Red Hat Bugzilla – Bug 436124
Pidgin can't connect to jabber server after update
Last modified: 2008-04-22 23:10:52 EDT
Description of problem:
Pidgin can't connect to jabber server after update to pidgin-2.4.0-1.fc8
Version-Release number of selected component (if applicable):
Every time I try I get authentication failed.
Steps to Reproduce:
1. Update to version 2.4.0-1.rh8
2. Start pidgin
3. Get error message
Actual results: Access denied, authentication failure.
Expected results: Access granted.
If I rebuild the RPM with the attached one-line patch it starts to work again.
From the comment in the code just above the changed line, I think the intention
of the coder was to do it the way the patch does it.
Created attachment 296886 [details]
One line patch that fixes the problem
You think incorrectly, as you'd see if you read the comment right above what you
What is your JID domain? what do you put in connect server of the advanced tab?
Can you provide a debug log from trying to connect to your XMPP server? (Help ->
Debug Window, or the output from "pidgin -d")

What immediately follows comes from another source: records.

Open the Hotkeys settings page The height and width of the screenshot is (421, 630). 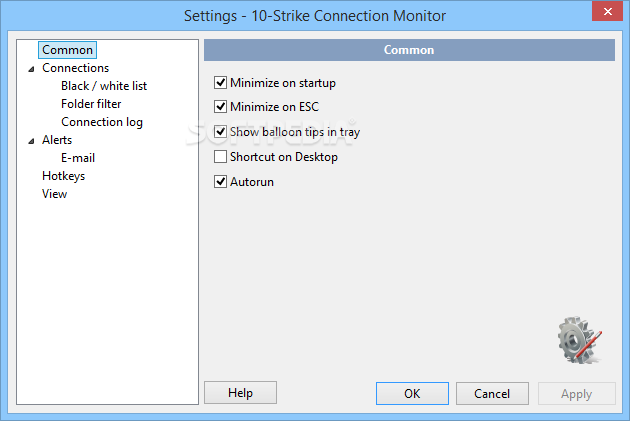[x=63, y=176]
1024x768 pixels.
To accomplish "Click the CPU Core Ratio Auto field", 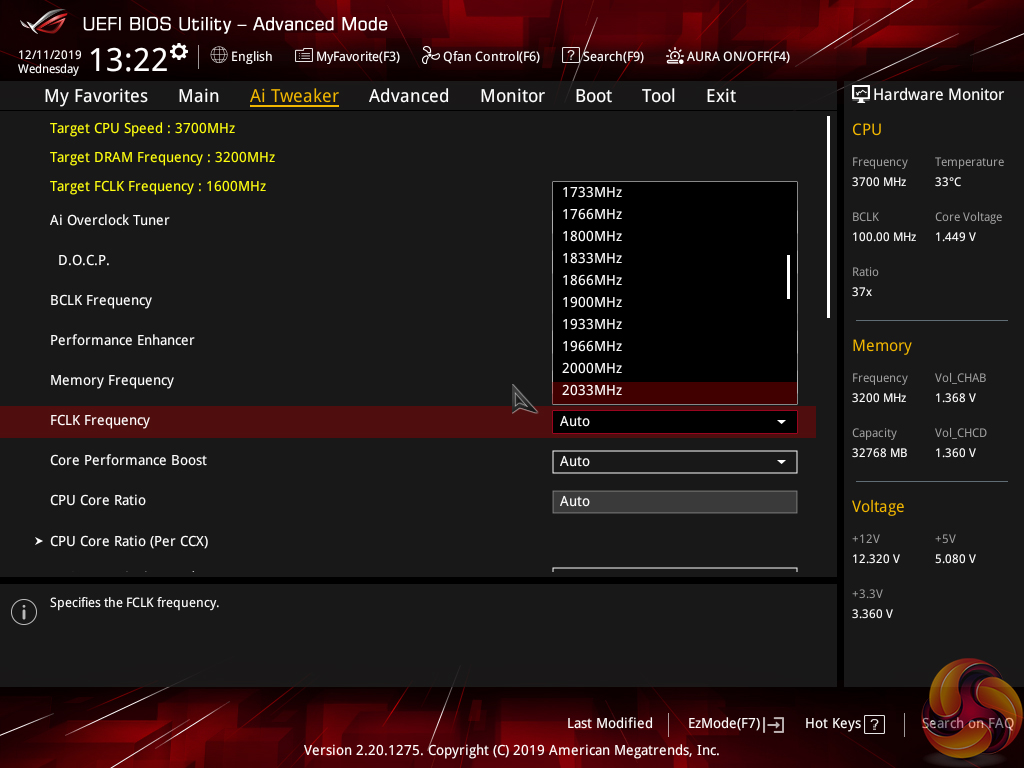I will coord(674,501).

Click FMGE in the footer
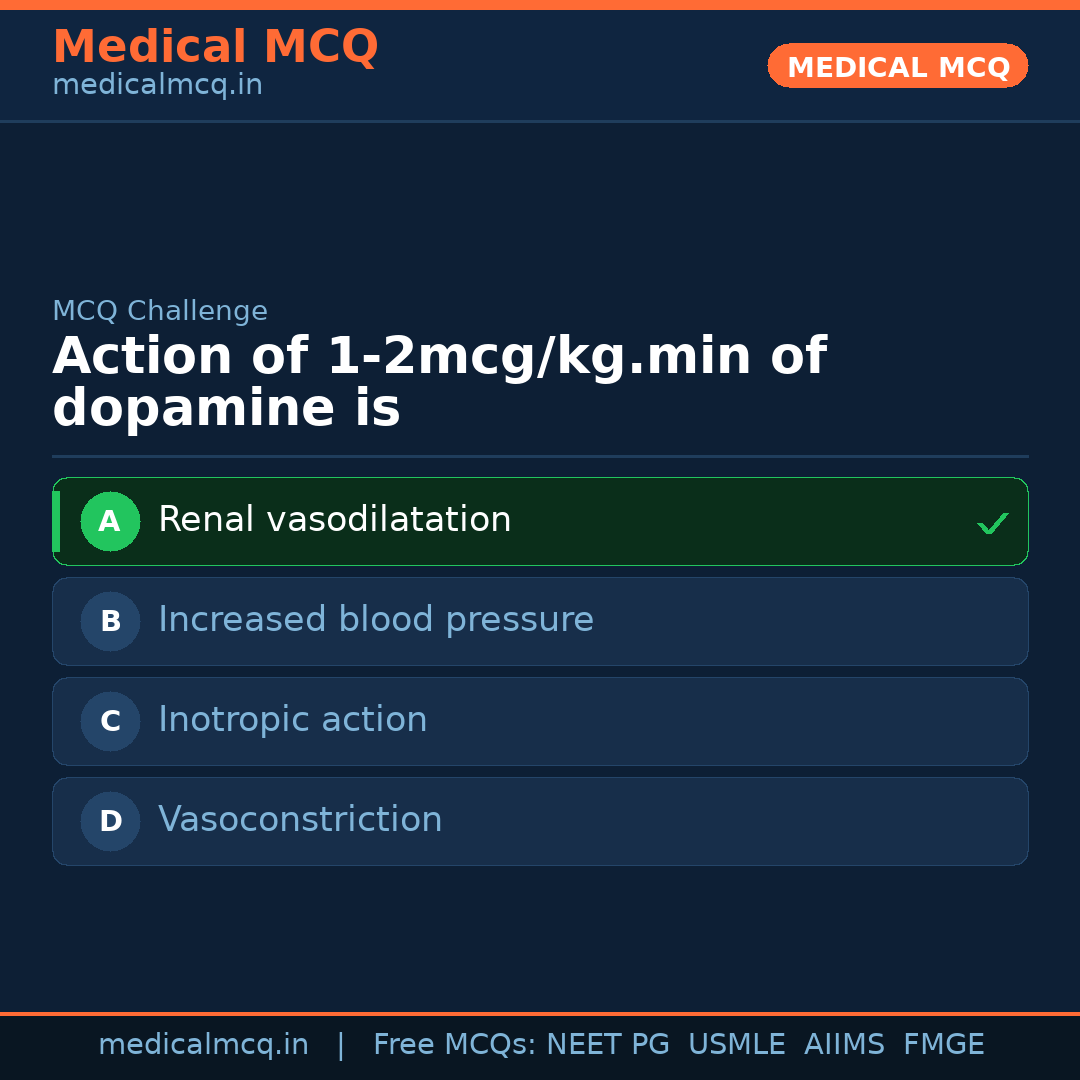(943, 1045)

My jabber ID is email@example.com and the connect server in the advanced settings
is set to portal.nordu.net.
I attach 2 saves from the debug window for connection attempts. One
(purple-debug-bad.log) is a log taken using the version in the Fedora RPM, the
other (purple-debug-good.log) is taken using the version I compiled with the
This is the part of the code (without the patch applied):
/* host should be used in preference to domain to
* allow SASL authentication to work with FQDN of the server,
* but we use domain as fallback for when users enter IP address
* in connect server */
js->serverFQDN = g_strdup(domain);
js->serverFQDN = g_strdup(host);
As I read the code it says "If the host is valid, then use the domain, otherwise
(i.e. if the host is NOT valid) use the host". The comment on the other hand
says "Use the host if it is valid, otherwise use the domain". My patch changes
the code (as I read it) to say "If the host is NOT valid, then use the domain,
otherwise (i.e. if the host is valid) use the host", which is the equivalent to
how I interpret the comment.
Created attachment 297006 [details]
Log from fail connection
Created attachment 297007 [details]
Log from good connection (with the patch applied)
To clarify what the check is for - it says if this is an *IP address*, then use
the domain, otherwise it's a suitable hostname for use in authentication (IP
addresses, generally, are not suitable for this).
That server has a FQDN of portal.nordu.net but is configured to only accept
DIGEST-MD5 authentication with a digest-uri of "xmpp/nordu.net". Pidgin 2.4.0
now uses connect server as FQDN just as it would use the resolved SRV records if
you specified no connect server (SRV records for nordu.net point to
It is my interpretation of DIGEST-MD5 RFC2831 section 2.1.2 that the digest-uri
should be the FQDN of the server (and this is what Cyrus SASL uses except when
the workaround to allow specifying an IP address is in place).
If this is an Openfire server and you have any way to communicate with the
administrator, you could suggest setting the property xmpp.fqdn to portal.nordu.net.
See also http://developer.pidgin.im/ticket/5008 and
The server admin has now implemented the workaround in the
http://developer.pidgin.im/ticket/5008 report. And I can connect without the patch.
It is my opinion, and that of others , that Pidgin is doing the right thing here.